I recently noticed that making an arraydist
prior composed of different types of distributions leads to type instability (which seems a bit obvious, in hindsight). Playing around, I thought making a union of the component types might help.
It does seem to, but I’m not sure how to make the approach easy to use in an actual model.
Below, I have three versions of the same model. Model 1 makes a heterogenous array of distributions, and is type-unstable. Model 2 constructs an array with elements that are a union of the types of the component distributions. It’s type stable, but obviously a pain to make. So, I tried to make a function that will make it easier to instantiate an array of the right type (see function arraydist_type
below).
using Turing
# (1) regular model
@model mwe1() = begin
w ~ arraydist([truncated(Normal(0, 10), 0, Inf), Normal(1, 10)])
end
# (2) Direct construction of Array{Union}
@model mwe2() = begin
w ~ arraydist(Union{Truncated{Normal{Float64}, Continuous, Float64}, Normal{Float64}}[truncated(Normal(0, 10), 0, Inf), Normal(1, 10)])
end
# Attempt to make an arraydist using type unions to fix type stability issue
function arraydist_type(y)
dists = Union{map(x->typeof(x), y)...}[y[i] for i in eachindex(y)]
return Product(dists)
end
# (3) Array_dist function to simplify the method in (2) above.
@model mwe3() = begin
w ~ arraydist_type(a)
end
# Check first method
test1 = mwe1()
@code_warntype test1.f(
Random.GLOBAL_RNG,
test1,
Turing.VarInfo(test1),
Turing.SampleFromPrior(),
Turing.DefaultContext(),
test1.args...,
)
# Check second method
test1 = mwe2()
@code_warntype test1.f(
Random.GLOBAL_RNG,
test1,
Turing.VarInfo(test1),
Turing.SampleFromPrior(),
Turing.DefaultContext(),
test1.args...,
)
# Check third method
test1 = mwe3()
@code_warntype test1.f(
Random.GLOBAL_RNG,
test1,
Turing.VarInfo(test1),
Turing.SampleFromPrior(),
Turing.DefaultContext(),
test1.args...,
)
As far as I can tell, the approaches used inside Models 2 and 3 look like they result in exactly the same kind of object:
a = arraydist(Union{Truncated{Normal{Float64}, Continuous, Float64}, Normal{Float64}}[truncated(Normal(0, 10), 0, Inf), Normal(1, 10)])

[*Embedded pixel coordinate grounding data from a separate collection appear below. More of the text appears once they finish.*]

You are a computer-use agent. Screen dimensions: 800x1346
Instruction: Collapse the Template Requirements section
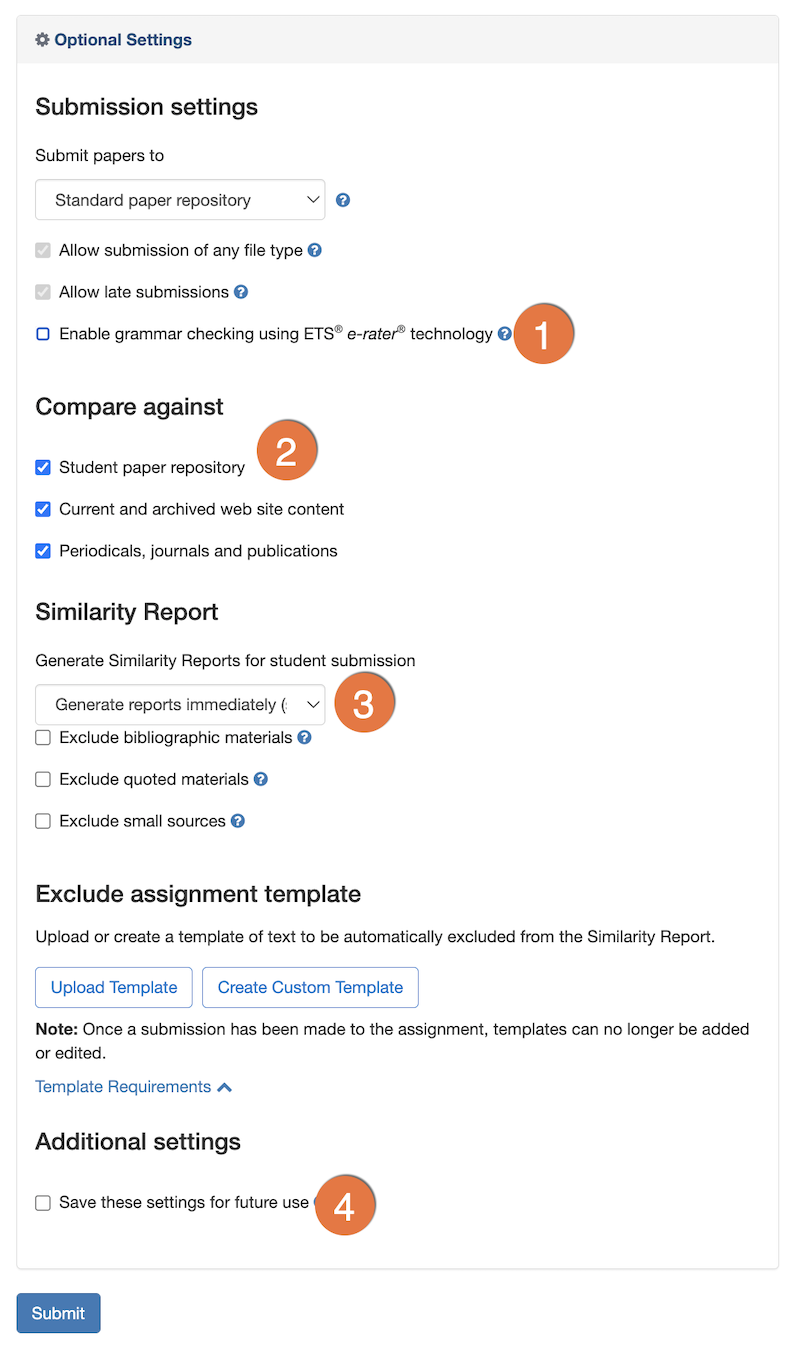click(134, 1087)
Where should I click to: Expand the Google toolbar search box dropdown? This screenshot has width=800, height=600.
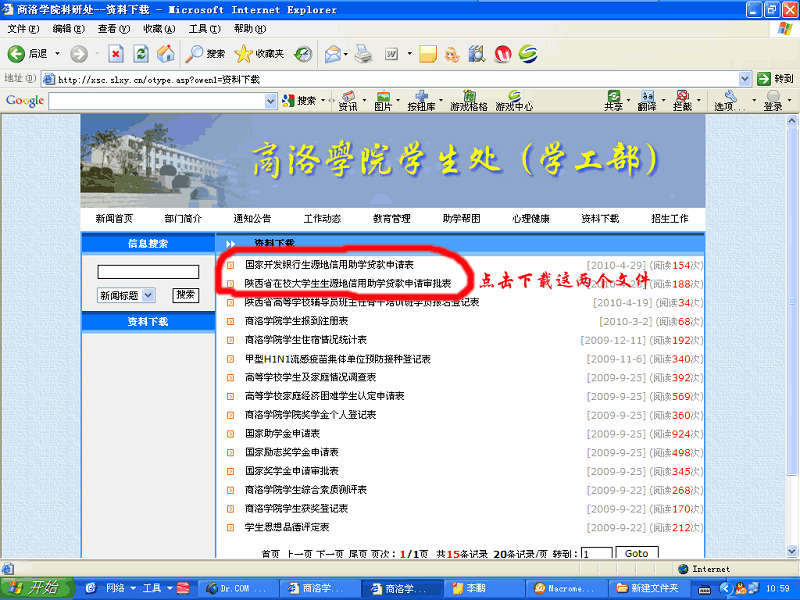pos(270,101)
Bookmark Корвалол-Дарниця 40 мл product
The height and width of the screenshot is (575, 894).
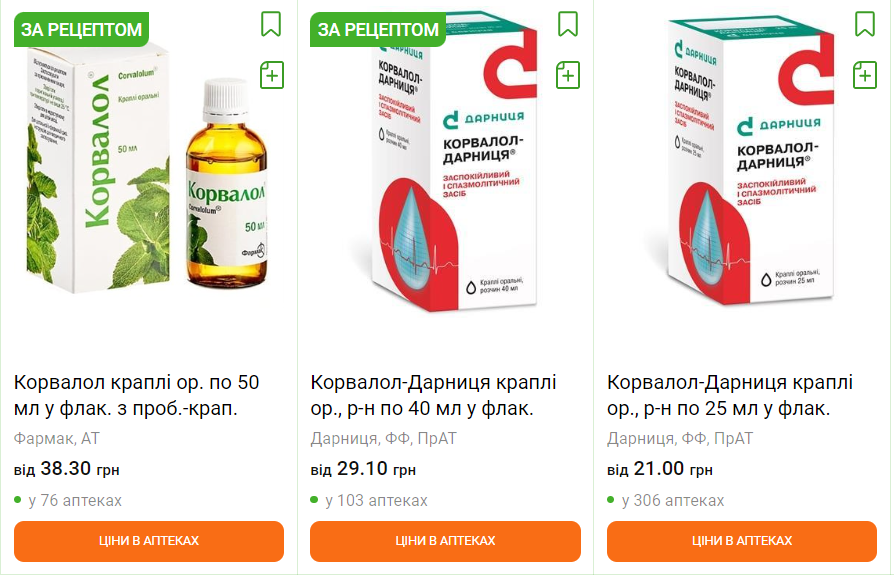568,24
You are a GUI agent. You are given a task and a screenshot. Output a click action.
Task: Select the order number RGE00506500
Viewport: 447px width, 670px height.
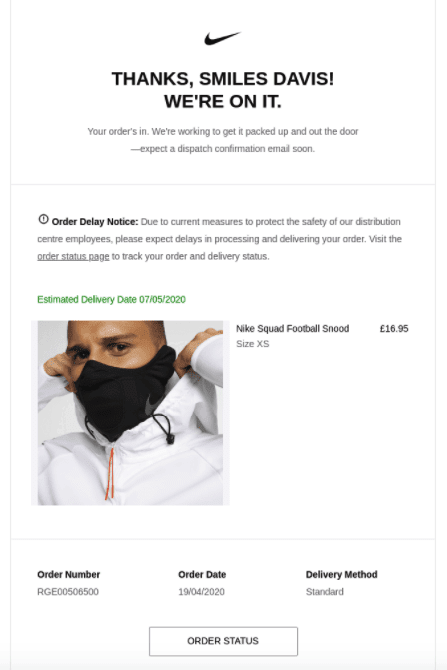(68, 592)
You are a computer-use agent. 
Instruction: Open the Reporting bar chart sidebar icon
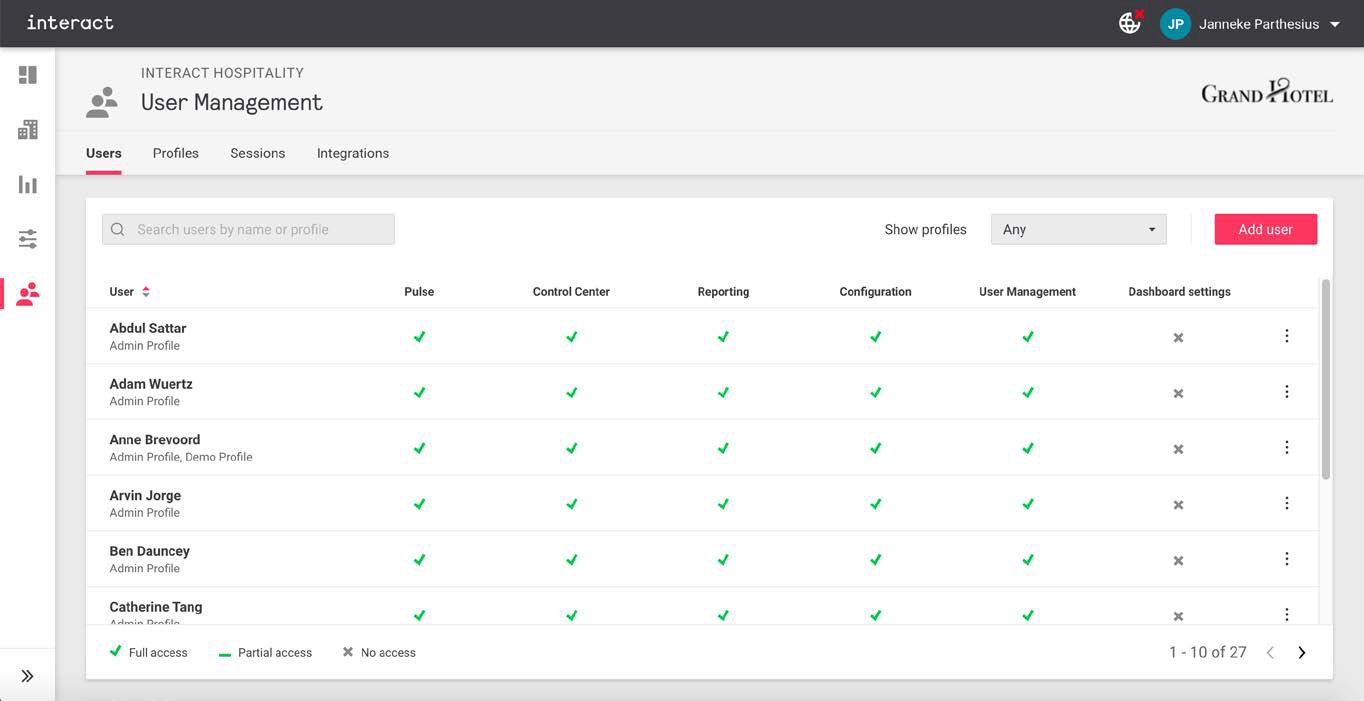click(28, 185)
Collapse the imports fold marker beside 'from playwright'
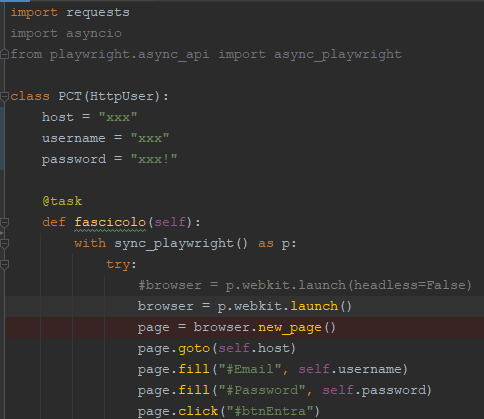Image resolution: width=484 pixels, height=419 pixels. [x=4, y=54]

b = arraydist_type([truncated(Normal(0, 10), 0, Inf), Normal(0, 10)])
# a and b *look* exactly the same, and typeof(a) == typeof(b), but one is type stable inside the Turing model, and the other one isn't.
However, Model 3 is still type-unstable.
Anyone have suggestions for ways to approach this kind of problem? My arraydist_type
function doesn’t work, but I can’t really identify the issue. FWIW, my intended application involves an MxN matrix of heterogenous distributions, not just a single vector.